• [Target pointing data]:
________________

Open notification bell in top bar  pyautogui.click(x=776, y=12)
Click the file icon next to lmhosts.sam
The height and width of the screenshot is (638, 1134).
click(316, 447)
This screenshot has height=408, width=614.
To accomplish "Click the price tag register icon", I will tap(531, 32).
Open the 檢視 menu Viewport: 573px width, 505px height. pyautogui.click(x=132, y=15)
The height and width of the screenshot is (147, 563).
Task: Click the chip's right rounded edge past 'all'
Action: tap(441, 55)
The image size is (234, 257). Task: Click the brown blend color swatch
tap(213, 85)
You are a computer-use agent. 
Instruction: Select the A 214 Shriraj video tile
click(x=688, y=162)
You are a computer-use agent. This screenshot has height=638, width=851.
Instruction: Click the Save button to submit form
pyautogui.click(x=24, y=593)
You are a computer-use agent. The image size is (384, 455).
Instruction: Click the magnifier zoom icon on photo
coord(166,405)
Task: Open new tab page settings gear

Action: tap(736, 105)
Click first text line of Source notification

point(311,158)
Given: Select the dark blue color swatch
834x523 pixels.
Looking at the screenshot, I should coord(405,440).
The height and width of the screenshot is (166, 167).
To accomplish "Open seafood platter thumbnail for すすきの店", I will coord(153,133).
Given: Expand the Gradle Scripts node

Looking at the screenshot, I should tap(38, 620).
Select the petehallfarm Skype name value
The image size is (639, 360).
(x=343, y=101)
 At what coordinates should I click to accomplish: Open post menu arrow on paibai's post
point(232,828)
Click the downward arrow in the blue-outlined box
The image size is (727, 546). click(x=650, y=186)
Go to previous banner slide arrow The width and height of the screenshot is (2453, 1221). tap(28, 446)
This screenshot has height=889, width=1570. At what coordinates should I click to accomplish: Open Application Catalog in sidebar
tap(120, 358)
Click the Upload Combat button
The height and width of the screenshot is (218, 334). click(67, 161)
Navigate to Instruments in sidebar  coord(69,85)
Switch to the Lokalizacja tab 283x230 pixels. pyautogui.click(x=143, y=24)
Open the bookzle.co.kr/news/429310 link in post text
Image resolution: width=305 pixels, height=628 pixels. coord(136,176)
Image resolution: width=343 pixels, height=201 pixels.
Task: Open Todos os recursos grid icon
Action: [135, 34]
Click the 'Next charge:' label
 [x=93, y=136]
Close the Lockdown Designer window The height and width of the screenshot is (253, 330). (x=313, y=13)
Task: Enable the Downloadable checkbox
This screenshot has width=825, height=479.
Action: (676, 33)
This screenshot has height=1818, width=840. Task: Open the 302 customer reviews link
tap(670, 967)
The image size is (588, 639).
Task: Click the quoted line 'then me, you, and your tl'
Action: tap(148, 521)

________________

• [AIM]: Write out the data above again, replacing every occurrence of "computer-use agent" with "screen assistant" and keeping everything else the same.

• [FINISHED EXERCISE]:
Open notification bell in top bar  pyautogui.click(x=776, y=12)
Click the file icon next to lmhosts.sam
The height and width of the screenshot is (638, 1134).
click(316, 447)
This screenshot has height=408, width=614.
To accomplish "Click the price tag register icon", I will tap(531, 32).
Open the 檢視 menu Viewport: 573px width, 505px height. pyautogui.click(x=132, y=15)
The height and width of the screenshot is (147, 563).
Task: Click the chip's right rounded edge past 'all'
Action: tap(441, 55)
The image size is (234, 257). Task: Click the brown blend color swatch
tap(213, 85)
You are a screen assistant. 
Instruction: Select the A 214 Shriraj video tile
click(x=688, y=162)
You are a screen assistant. This screenshot has height=638, width=851.
Instruction: Click the Save button to submit form
pyautogui.click(x=24, y=593)
You are a screen assistant. The image size is (384, 455).
Instruction: Click the magnifier zoom icon on photo
coord(166,405)
Task: Open new tab page settings gear

Action: tap(736, 105)
Click first text line of Source notification

point(311,158)
Given: Select the dark blue color swatch
834x523 pixels.
Looking at the screenshot, I should coord(405,440).
The height and width of the screenshot is (166, 167).
To accomplish "Open seafood platter thumbnail for すすきの店", I will coord(153,133).
Given: Expand the Gradle Scripts node

Looking at the screenshot, I should tap(38, 620).
Select the petehallfarm Skype name value
The image size is (639, 360).
(x=343, y=101)
 At what coordinates should I click to accomplish: Open post menu arrow on paibai's post
point(232,828)
Click the downward arrow in the blue-outlined box
The image size is (727, 546). click(x=650, y=186)
Go to previous banner slide arrow The width and height of the screenshot is (2453, 1221). tap(28, 446)
This screenshot has height=889, width=1570. At what coordinates should I click to accomplish: Open Application Catalog in sidebar
tap(120, 358)
Click the Upload Combat button
The height and width of the screenshot is (218, 334). click(67, 161)
Navigate to Instruments in sidebar  coord(69,85)
Switch to the Lokalizacja tab 283x230 pixels. pyautogui.click(x=143, y=24)
Open the bookzle.co.kr/news/429310 link in post text
Image resolution: width=305 pixels, height=628 pixels. coord(136,176)
Image resolution: width=343 pixels, height=201 pixels.
Task: Open Todos os recursos grid icon
Action: [135, 34]
Click the 'Next charge:' label
 [x=93, y=136]
Close the Lockdown Designer window The height and width of the screenshot is (253, 330). (x=313, y=13)
Task: Enable the Downloadable checkbox
This screenshot has width=825, height=479.
Action: (676, 33)
This screenshot has height=1818, width=840. Task: Open the 302 customer reviews link
tap(670, 967)
The image size is (588, 639).
Task: Click the quoted line 'then me, you, and your tl'
Action: tap(148, 521)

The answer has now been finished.